→ **Information provided**

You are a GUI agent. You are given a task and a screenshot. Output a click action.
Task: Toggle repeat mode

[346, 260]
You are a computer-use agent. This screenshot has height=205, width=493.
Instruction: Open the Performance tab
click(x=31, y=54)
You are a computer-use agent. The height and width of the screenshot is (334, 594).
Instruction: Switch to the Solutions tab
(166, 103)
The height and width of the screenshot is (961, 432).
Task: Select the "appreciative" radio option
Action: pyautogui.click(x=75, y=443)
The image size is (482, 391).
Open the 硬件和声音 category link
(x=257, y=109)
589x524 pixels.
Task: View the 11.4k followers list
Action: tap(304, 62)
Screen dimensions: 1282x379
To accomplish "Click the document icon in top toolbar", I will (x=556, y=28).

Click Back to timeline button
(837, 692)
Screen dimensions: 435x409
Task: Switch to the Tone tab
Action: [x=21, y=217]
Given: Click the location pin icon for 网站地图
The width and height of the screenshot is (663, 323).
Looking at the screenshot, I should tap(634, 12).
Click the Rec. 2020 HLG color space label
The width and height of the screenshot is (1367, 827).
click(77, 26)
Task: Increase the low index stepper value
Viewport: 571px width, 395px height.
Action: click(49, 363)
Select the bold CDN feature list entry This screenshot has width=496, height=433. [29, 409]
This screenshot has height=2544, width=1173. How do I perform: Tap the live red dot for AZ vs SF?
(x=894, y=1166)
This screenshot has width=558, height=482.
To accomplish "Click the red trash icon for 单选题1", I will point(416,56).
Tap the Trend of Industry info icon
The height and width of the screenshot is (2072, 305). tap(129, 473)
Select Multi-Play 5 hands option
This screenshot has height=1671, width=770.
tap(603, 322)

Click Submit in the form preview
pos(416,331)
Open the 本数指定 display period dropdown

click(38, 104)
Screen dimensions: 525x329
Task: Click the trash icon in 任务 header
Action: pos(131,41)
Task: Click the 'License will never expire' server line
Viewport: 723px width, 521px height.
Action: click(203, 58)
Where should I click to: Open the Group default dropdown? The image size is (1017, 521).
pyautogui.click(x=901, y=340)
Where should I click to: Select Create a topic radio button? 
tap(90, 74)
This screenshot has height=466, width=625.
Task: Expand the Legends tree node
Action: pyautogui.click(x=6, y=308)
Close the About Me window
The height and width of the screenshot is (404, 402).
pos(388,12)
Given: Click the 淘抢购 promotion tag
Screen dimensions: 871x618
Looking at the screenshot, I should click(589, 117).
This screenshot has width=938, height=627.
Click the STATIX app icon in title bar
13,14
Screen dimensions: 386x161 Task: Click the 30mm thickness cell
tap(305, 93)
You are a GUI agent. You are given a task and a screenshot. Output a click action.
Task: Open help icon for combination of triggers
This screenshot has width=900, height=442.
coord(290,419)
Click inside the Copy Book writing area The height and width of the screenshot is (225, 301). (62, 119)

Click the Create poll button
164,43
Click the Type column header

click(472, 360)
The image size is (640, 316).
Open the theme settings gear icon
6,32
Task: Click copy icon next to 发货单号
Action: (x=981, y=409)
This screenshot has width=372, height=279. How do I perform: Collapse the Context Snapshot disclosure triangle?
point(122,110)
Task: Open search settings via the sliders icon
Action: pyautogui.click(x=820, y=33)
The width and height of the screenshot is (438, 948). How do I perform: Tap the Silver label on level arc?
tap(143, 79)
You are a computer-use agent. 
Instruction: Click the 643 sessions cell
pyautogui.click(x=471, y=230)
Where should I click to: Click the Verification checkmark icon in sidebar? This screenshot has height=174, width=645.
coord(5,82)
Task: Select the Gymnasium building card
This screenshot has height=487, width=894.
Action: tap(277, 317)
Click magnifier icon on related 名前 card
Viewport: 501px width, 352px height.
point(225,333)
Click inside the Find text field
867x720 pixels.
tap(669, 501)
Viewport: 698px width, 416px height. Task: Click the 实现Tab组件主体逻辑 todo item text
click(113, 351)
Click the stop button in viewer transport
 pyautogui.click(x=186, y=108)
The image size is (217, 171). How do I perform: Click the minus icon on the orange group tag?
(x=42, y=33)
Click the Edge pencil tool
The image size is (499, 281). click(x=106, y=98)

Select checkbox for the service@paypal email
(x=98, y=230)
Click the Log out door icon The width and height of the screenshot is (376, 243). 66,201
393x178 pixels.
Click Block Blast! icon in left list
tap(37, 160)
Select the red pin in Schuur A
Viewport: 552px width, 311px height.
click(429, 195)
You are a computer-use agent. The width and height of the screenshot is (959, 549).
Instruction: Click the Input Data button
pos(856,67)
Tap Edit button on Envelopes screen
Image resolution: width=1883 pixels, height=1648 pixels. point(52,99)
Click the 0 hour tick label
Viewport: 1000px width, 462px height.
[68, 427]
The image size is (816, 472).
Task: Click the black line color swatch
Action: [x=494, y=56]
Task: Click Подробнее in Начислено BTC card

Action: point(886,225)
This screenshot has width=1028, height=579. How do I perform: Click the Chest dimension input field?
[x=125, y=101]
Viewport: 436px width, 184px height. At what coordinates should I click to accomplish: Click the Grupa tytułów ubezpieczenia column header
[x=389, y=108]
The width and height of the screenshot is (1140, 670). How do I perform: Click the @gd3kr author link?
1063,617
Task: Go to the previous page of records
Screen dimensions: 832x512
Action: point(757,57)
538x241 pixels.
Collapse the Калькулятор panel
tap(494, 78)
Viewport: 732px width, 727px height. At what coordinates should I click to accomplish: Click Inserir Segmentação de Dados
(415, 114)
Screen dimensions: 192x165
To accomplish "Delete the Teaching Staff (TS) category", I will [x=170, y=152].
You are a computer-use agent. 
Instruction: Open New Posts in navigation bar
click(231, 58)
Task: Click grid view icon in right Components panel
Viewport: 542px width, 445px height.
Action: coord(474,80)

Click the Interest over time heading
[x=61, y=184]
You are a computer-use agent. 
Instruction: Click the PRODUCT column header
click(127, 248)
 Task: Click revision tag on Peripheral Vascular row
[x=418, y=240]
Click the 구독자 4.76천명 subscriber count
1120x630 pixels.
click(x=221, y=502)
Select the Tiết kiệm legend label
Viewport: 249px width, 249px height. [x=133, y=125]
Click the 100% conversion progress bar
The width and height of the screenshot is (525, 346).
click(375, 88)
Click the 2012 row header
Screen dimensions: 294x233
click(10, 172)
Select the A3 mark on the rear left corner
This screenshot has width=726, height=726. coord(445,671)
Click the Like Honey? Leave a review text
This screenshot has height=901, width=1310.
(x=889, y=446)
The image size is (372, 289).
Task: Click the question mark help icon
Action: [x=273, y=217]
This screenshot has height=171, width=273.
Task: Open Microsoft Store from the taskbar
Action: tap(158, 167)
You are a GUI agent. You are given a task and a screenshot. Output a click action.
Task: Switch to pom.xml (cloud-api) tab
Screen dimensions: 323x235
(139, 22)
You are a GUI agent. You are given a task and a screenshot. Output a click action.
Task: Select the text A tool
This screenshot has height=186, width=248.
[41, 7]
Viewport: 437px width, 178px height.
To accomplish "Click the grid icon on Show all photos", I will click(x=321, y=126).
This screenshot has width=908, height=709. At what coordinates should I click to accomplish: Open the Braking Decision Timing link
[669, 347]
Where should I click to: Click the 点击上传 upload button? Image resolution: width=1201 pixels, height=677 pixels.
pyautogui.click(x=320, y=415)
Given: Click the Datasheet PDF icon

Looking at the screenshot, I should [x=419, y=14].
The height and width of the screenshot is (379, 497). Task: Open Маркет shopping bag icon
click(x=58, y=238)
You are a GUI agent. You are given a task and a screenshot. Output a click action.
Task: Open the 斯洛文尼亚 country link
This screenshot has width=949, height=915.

→ **Instructions for the task**
Each of the records is to be written out again exactly.

→ **Written solution**
You are a GUI agent. You are given a task and a screenshot. Output a click action.
Task: Toggle repeat mode

[346, 260]
You are a computer-use agent. This screenshot has height=205, width=493.
Instruction: Open the Performance tab
click(x=31, y=54)
You are a computer-use agent. The height and width of the screenshot is (334, 594).
Instruction: Switch to the Solutions tab
(166, 103)
The height and width of the screenshot is (961, 432).
Task: Select the "appreciative" radio option
Action: pyautogui.click(x=75, y=443)
The image size is (482, 391).
Open the 硬件和声音 category link
(x=257, y=109)
589x524 pixels.
Task: View the 11.4k followers list
Action: tap(304, 62)
Screen dimensions: 1282x379
To accomplish "Click the document icon in top toolbar", I will (x=556, y=28).

Click Back to timeline button
(837, 692)
Screen dimensions: 435x409
Task: Switch to the Tone tab
Action: [x=21, y=217]
Given: Click the location pin icon for 网站地图
The width and height of the screenshot is (663, 323).
Looking at the screenshot, I should tap(634, 12).
Click the Rec. 2020 HLG color space label
The width and height of the screenshot is (1367, 827).
click(77, 26)
Task: Increase the low index stepper value
Viewport: 571px width, 395px height.
Action: click(49, 363)
Select the bold CDN feature list entry This screenshot has width=496, height=433. [29, 409]
This screenshot has height=2544, width=1173. How do I perform: Tap the live red dot for AZ vs SF?
(x=894, y=1166)
This screenshot has width=558, height=482.
To accomplish "Click the red trash icon for 单选题1", I will point(416,56).
Tap the Trend of Industry info icon
The height and width of the screenshot is (2072, 305). tap(129, 473)
Select Multi-Play 5 hands option
This screenshot has height=1671, width=770.
tap(603, 322)

Click Submit in the form preview
pos(416,331)
Open the 本数指定 display period dropdown

click(38, 104)
Screen dimensions: 525x329
Task: Click the trash icon in 任务 header
Action: pos(131,41)
Task: Click the 'License will never expire' server line
Viewport: 723px width, 521px height.
Action: click(203, 58)
Where should I click to: Open the Group default dropdown? The image size is (1017, 521).
pyautogui.click(x=901, y=340)
Where should I click to: Select Create a topic radio button? 
tap(90, 74)
This screenshot has height=466, width=625.
Task: Expand the Legends tree node
Action: pyautogui.click(x=6, y=308)
Close the About Me window
The height and width of the screenshot is (404, 402).
pos(388,12)
Given: Click the 淘抢购 promotion tag
Screen dimensions: 871x618
Looking at the screenshot, I should click(589, 117).
This screenshot has width=938, height=627.
Click the STATIX app icon in title bar
13,14
Screen dimensions: 386x161 Task: Click the 30mm thickness cell
tap(305, 93)
You are a GUI agent. You are given a task and a screenshot. Output a click action.
Task: Open help icon for combination of triggers
This screenshot has width=900, height=442.
coord(290,419)
Click inside the Copy Book writing area The height and width of the screenshot is (225, 301). (62, 119)

Click the Create poll button
164,43
Click the Type column header

click(472, 360)
The image size is (640, 316).
Open the theme settings gear icon
6,32
Task: Click copy icon next to 发货单号
Action: (x=981, y=409)
This screenshot has width=372, height=279. How do I perform: Collapse the Context Snapshot disclosure triangle?
point(122,110)
Task: Open search settings via the sliders icon
Action: pyautogui.click(x=820, y=33)
The width and height of the screenshot is (438, 948). How do I perform: Tap the Silver label on level arc?
tap(143, 79)
You are a computer-use agent. 
Instruction: Click the 643 sessions cell
pyautogui.click(x=471, y=230)
Where should I click to: Click the Verification checkmark icon in sidebar? This screenshot has height=174, width=645.
coord(5,82)
Task: Select the Gymnasium building card
This screenshot has height=487, width=894.
Action: tap(277, 317)
Click magnifier icon on related 名前 card
Viewport: 501px width, 352px height.
point(225,333)
Click inside the Find text field
867x720 pixels.
tap(669, 501)
Viewport: 698px width, 416px height. Task: Click the 实现Tab组件主体逻辑 todo item text
click(113, 351)
Click the stop button in viewer transport
 pyautogui.click(x=186, y=108)
The image size is (217, 171). How do I perform: Click the minus icon on the orange group tag?
(x=42, y=33)
Click the Edge pencil tool
The image size is (499, 281). click(x=106, y=98)

Select checkbox for the service@paypal email
(x=98, y=230)
Click the Log out door icon The width and height of the screenshot is (376, 243). 66,201
393x178 pixels.
Click Block Blast! icon in left list
tap(37, 160)
Select the red pin in Schuur A
Viewport: 552px width, 311px height.
click(429, 195)
You are a computer-use agent. The width and height of the screenshot is (959, 549).
Instruction: Click the Input Data button
pos(856,67)
Tap Edit button on Envelopes screen
Image resolution: width=1883 pixels, height=1648 pixels. point(52,99)
Click the 0 hour tick label
Viewport: 1000px width, 462px height.
[68, 427]
The image size is (816, 472).
Task: Click the black line color swatch
Action: [x=494, y=56]
Task: Click Подробнее in Начислено BTC card

Action: point(886,225)
This screenshot has width=1028, height=579. How do I perform: Click the Chest dimension input field?
[x=125, y=101]
Viewport: 436px width, 184px height. At what coordinates should I click to accomplish: Click the Grupa tytułów ubezpieczenia column header
[x=389, y=108]
The width and height of the screenshot is (1140, 670). How do I perform: Click the @gd3kr author link?
1063,617
Task: Go to the previous page of records
Screen dimensions: 832x512
Action: point(757,57)
538x241 pixels.
Collapse the Калькулятор panel
tap(494, 78)
Viewport: 732px width, 727px height. At what coordinates should I click to accomplish: Click Inserir Segmentação de Dados
(415, 114)
Screen dimensions: 192x165
To accomplish "Delete the Teaching Staff (TS) category", I will [x=170, y=152].
You are a computer-use agent. 
Instruction: Open New Posts in navigation bar
click(231, 58)
Task: Click grid view icon in right Components panel
Viewport: 542px width, 445px height.
Action: coord(474,80)

Click the Interest over time heading
[x=61, y=184]
You are a computer-use agent. 
Instruction: Click the PRODUCT column header
click(127, 248)
 Task: Click revision tag on Peripheral Vascular row
[x=418, y=240]
Click the 구독자 4.76천명 subscriber count
1120x630 pixels.
click(x=221, y=502)
Select the Tiết kiệm legend label
Viewport: 249px width, 249px height. [x=133, y=125]
Click the 100% conversion progress bar
The width and height of the screenshot is (525, 346).
click(375, 88)
Click the 2012 row header
Screen dimensions: 294x233
click(10, 172)
Select the A3 mark on the rear left corner
This screenshot has width=726, height=726. coord(445,671)
Click the Like Honey? Leave a review text
This screenshot has height=901, width=1310.
(x=889, y=446)
The image size is (372, 289).
Task: Click the question mark help icon
Action: [x=273, y=217]
This screenshot has height=171, width=273.
Task: Open Microsoft Store from the taskbar
Action: tap(158, 167)
You are a GUI agent. You are given a task and a screenshot. Output a click action.
Task: Switch to pom.xml (cloud-api) tab
Screen dimensions: 323x235
(139, 22)
You are a GUI agent. You are given a task and a screenshot. Output a click action.
Task: Select the text A tool
This screenshot has height=186, width=248.
[41, 7]
Viewport: 437px width, 178px height.
To accomplish "Click the grid icon on Show all photos", I will click(x=321, y=126).
This screenshot has width=908, height=709. At what coordinates should I click to accomplish: Open the Braking Decision Timing link
[669, 347]
Where should I click to: Click the 点击上传 upload button? Image resolution: width=1201 pixels, height=677 pixels.
pyautogui.click(x=320, y=415)
Given: Click the Datasheet PDF icon

Looking at the screenshot, I should [x=419, y=14].
The height and width of the screenshot is (379, 497). Task: Open Маркет shopping bag icon
click(x=58, y=238)
You are a GUI agent. You are given a task and a screenshot. Output a click action.
Task: Open the 斯洛文尼亚 country link
This screenshot has width=949, height=915.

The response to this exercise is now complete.